- [Estratto del documento]
La pericolosità delle discriminazioni razziali per la salute pubblica
Secondo Anthony Fauci, direttore del National Institute of Allergy and Infectious Diseases, l’efficienza dei vaccini dipenderà anche dal modo in cui la sperimentazione verrà applicata alle diverse etnie presenti sul territorio. Cioè, affinché i test siano davvero rappresentativi, è necessario tener conto delle minoranze etniche in modo più o meno corrispondente all’area demografica. Il rischio, altrimenti, è quello di ottenere un vaccino efficace su una parte della popolazione, ma che potrebbe non avere la stessa risposta immunitaria su un’altra fetta di popolo.
Dunque, prima che il dibattito sulla funzionalità del vaccino possa accendersi, magari alimentando la furia di qualche negazionista No Vax, sarebbe bene porre l’accento sulla funzionalità dei test clinici.

- [Estratti delle righe]
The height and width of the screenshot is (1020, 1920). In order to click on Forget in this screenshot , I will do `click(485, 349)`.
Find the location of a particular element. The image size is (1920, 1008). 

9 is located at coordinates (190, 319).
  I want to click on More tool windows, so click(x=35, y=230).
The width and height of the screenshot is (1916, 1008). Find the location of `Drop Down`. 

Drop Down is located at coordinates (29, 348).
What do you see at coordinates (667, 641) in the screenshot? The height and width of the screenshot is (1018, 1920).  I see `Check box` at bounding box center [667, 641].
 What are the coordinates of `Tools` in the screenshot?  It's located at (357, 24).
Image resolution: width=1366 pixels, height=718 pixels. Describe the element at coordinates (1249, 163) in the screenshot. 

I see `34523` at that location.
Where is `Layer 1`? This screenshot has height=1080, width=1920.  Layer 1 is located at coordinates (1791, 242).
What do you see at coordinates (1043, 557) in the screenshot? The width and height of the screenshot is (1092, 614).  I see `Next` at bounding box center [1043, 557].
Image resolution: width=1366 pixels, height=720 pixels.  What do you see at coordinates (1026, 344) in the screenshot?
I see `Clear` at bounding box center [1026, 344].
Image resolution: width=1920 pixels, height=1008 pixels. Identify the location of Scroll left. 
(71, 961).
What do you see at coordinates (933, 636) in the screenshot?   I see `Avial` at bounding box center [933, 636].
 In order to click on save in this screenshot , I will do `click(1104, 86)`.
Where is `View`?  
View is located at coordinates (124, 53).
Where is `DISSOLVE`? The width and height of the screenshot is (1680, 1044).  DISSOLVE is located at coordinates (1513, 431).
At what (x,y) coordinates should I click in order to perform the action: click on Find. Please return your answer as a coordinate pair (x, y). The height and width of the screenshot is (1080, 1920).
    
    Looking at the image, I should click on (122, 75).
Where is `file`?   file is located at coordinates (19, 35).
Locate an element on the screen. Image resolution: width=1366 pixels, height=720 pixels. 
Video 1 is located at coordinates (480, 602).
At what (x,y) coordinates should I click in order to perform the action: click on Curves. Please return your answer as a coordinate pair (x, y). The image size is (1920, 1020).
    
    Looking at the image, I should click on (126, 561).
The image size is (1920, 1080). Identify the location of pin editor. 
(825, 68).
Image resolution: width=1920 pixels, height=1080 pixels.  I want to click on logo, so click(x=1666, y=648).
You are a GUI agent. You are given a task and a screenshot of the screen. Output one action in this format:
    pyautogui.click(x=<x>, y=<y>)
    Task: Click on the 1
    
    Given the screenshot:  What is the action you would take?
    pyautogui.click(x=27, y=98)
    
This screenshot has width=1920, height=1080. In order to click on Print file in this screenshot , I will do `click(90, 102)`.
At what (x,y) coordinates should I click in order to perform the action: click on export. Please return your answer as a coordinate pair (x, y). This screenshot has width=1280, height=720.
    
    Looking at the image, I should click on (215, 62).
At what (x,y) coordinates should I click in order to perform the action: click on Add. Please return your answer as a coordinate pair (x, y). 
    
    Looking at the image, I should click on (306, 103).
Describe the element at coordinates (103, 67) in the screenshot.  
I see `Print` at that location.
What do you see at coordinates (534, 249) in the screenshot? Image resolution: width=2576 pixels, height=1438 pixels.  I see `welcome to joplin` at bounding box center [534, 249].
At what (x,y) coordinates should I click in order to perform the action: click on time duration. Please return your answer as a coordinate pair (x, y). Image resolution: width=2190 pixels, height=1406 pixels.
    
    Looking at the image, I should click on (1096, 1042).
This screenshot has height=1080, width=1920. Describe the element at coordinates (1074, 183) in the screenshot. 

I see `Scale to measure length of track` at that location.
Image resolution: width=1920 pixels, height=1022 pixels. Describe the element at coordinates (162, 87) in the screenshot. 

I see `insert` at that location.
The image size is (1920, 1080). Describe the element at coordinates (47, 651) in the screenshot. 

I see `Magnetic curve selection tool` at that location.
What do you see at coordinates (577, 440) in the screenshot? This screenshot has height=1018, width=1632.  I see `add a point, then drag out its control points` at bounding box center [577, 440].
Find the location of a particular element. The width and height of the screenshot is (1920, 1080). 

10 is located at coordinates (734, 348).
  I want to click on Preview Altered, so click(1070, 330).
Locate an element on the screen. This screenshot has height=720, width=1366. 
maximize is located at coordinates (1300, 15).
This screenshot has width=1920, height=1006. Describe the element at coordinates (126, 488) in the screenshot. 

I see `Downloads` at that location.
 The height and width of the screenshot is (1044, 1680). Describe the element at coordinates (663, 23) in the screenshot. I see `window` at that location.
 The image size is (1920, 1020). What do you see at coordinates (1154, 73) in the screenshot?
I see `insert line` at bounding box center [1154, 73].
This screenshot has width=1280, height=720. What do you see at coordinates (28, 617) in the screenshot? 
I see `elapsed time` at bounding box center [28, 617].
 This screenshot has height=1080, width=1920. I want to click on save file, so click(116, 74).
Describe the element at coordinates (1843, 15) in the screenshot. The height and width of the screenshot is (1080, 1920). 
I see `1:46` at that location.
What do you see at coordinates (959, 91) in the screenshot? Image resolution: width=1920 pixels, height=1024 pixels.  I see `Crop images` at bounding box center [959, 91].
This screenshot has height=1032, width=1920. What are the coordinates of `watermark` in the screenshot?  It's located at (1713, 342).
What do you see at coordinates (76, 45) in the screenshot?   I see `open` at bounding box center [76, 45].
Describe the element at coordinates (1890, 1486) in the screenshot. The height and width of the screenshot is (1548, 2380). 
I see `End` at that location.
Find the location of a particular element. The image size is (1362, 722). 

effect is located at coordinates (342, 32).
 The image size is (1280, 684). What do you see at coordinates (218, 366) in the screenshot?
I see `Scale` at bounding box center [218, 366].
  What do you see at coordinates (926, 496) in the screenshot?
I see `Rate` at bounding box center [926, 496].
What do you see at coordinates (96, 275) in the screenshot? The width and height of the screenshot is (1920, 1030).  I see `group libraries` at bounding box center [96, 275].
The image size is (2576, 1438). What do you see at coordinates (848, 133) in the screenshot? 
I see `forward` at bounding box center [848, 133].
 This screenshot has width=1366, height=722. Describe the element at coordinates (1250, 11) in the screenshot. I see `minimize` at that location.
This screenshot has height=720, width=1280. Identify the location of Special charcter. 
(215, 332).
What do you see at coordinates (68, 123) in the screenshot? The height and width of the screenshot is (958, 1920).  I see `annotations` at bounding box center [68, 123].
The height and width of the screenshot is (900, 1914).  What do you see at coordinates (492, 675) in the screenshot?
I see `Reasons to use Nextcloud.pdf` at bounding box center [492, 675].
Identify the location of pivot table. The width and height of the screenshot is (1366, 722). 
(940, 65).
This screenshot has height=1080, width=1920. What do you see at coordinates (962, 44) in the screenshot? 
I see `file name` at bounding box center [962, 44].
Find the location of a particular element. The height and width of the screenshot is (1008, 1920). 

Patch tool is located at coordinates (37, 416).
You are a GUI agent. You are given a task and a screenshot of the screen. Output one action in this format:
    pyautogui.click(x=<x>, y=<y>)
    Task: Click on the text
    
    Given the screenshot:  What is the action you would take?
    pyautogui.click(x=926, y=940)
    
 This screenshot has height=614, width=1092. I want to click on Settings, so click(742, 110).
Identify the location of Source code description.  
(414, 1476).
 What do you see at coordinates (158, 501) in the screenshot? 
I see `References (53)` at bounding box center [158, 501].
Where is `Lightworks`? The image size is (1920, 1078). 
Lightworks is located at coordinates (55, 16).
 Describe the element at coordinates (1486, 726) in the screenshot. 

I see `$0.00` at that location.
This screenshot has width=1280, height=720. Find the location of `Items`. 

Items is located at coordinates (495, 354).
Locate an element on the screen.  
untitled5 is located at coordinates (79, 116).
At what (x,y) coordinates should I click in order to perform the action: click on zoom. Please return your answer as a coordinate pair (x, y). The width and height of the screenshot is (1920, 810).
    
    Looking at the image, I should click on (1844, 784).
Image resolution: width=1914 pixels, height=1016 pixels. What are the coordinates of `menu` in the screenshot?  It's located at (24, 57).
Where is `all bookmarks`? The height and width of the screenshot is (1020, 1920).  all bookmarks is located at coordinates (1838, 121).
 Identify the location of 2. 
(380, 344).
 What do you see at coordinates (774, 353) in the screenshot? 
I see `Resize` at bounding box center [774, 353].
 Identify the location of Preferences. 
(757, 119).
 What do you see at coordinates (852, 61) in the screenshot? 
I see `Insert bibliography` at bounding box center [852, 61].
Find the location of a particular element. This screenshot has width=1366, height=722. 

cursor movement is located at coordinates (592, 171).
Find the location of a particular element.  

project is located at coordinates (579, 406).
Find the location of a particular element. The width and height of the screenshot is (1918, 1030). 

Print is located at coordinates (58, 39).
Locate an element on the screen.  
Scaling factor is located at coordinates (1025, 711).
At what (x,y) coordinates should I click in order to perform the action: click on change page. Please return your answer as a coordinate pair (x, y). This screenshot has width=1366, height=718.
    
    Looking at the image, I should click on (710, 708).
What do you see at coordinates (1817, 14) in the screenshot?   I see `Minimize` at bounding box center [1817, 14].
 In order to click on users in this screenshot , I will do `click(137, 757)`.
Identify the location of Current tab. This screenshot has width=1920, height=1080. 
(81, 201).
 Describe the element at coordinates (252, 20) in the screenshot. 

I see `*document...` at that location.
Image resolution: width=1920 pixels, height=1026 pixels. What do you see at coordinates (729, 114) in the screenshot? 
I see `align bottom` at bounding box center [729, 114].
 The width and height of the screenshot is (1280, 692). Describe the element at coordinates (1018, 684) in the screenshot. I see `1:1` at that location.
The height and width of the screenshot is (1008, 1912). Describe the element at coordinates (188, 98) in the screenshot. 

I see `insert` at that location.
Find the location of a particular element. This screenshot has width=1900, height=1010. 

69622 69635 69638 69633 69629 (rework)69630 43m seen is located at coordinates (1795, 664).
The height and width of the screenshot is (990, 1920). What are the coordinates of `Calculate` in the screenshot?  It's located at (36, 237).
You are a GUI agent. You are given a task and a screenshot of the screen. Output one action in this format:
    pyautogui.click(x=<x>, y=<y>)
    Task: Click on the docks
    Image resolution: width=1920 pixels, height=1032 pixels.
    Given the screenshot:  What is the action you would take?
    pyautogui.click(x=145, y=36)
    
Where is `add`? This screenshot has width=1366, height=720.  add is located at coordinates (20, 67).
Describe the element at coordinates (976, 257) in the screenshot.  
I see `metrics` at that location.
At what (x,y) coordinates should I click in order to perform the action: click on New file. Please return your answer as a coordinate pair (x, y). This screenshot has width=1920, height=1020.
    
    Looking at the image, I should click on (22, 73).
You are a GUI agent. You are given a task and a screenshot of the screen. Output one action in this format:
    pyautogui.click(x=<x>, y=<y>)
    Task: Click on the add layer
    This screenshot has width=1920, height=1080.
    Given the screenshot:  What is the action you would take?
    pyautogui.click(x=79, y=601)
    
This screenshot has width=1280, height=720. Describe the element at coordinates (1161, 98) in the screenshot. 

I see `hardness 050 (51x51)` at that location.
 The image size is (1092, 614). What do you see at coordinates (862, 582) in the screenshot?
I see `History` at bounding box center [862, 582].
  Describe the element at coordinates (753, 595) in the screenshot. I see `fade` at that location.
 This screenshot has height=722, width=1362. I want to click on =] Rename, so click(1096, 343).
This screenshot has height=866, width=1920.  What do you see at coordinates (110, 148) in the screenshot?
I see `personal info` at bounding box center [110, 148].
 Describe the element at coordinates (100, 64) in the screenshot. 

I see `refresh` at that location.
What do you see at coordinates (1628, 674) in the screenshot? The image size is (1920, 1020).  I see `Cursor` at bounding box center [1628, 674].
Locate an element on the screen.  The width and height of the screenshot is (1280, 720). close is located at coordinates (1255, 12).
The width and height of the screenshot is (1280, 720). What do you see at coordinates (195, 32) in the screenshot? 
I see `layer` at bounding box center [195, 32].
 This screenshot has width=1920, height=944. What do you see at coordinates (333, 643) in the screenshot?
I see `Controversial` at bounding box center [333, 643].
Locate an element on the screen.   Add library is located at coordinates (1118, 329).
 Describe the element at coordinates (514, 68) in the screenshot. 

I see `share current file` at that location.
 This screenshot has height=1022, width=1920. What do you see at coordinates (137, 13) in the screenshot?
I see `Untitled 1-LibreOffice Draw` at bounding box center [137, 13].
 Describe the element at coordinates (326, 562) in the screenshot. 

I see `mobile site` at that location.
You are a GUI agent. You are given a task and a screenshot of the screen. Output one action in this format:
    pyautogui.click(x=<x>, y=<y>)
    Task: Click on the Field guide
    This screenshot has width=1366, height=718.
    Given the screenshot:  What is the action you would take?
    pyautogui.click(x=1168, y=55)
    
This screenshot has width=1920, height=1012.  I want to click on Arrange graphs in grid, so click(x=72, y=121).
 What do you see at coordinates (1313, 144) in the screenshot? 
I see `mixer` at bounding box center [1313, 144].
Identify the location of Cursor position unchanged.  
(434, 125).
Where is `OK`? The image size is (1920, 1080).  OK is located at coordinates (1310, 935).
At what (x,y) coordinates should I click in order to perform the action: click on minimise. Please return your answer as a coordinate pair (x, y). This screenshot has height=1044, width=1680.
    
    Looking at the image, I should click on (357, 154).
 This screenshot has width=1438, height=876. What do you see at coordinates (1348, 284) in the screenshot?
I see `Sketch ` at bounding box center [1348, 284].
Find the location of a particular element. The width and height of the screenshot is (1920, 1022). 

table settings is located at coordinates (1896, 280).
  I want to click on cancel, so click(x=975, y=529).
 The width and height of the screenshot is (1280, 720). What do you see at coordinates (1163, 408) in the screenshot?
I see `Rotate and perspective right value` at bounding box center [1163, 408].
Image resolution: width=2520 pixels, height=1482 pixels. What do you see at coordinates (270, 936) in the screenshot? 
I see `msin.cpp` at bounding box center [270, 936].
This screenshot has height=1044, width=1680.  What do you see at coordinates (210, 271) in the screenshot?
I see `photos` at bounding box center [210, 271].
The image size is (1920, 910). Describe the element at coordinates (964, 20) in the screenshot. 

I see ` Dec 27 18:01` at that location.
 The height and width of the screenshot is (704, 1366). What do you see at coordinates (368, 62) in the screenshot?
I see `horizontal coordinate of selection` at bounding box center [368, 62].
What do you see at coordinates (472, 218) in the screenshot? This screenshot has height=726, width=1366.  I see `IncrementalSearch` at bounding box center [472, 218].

- [Il compito] Prosegui il testo sui vaccini e le minoranze etniche dopo la sua ultima frase. Le righe provengono da un'altra fonte.

- [Risultato dell'esercizio]
Si pensi, ad esempio, al vaccino per il Papillona virus: dopo la somministrazione il rischio di contrarre il tumore all’utero è dimezzato, tuttavia questo vaccino non dà gli stessi (buoni) risultati sulle donne afroamericane, in quanto quest’ultime sono state soggette a ceppi diversi del virus che, ai tempi, si è mancato di includere nei test clinici (il vaccino è entrato in commercio nel 2006).
Una cosa simile avvenne per il vaccino dell’Epatite C, dove per i test clinici venne utilizzato un campione del solo 1% di latino-americani, col risultato che questa etnia corre adesso un maggiore rischio di sopperire (40% in più di probabilità) contraendo il virus.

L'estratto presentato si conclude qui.